[2006/2]
Beste lezers,
Een themanummer over literatuur en wetenschap, over twee elkaar afstotende polen? Wat kan daar meer van worden verwacht dan hogere cafépraat?
Toch zijn Yves Petry en Kamiel Vanhole erin geslaagd om een DWB-aflevering te maken waarin de literatuurliefhebber de wetenschap van de literatuur ziet, en de wetenschapper de literatuur van de wetenschap. Dat komt omdat ze een aantal wetenschappelijk beslagen auteurs hebben gesommeerd om een bijdrage te schrijven, zoals Leo Vroman (biologie), Luc Steels (artificiële intelligentie), Miroslav Holub (immunologie), Flip G. Droste (linguïstiek), Oliver Morton (wetenschapsjournalist) en de onvolprezen Richard Powers, die fysica studeerde. Powers' tekst werd nog niet voorheen gepubliceerd. Anne-Mie van Kerckhoven, die voor DWB fascinerende tekeningen maakte, werkte jarenlang samen met Luc Steels.

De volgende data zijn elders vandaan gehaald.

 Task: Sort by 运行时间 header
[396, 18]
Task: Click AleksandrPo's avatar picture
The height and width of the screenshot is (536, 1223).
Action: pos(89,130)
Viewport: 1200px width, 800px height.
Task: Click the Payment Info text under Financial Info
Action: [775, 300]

Als titel kozen Petry en Vanhole Het lied & De wetten. Daarmee gaan ze meteen in tegen de beschrijving van Droste van een wetenschapper. Alluderend op L'éveil de la fôret van Paul Delvaux schrijft hij over de geleerde: ‘Rondom hem is een woud van glanzend blote lichamen, maar de professor ziet ze niet.’ Hier wordt gesuggereerd dat er een kloof bestaat tussen de poëzie van vrouwelijke lichamen en de ratio van mannelijke wetenschappers. Wie teksten leest van Ilya Prigogine of Stephen Hawking weet beter: ze schrijven over de muziek der sferen en de dans der elementaire deeltjes. Of lees Richard Powers in DWB: ‘Hoe meer ik luisterde naar wetenschappers, hoe meer ze klonken [...] als minnaars in een obsessieve relatie.’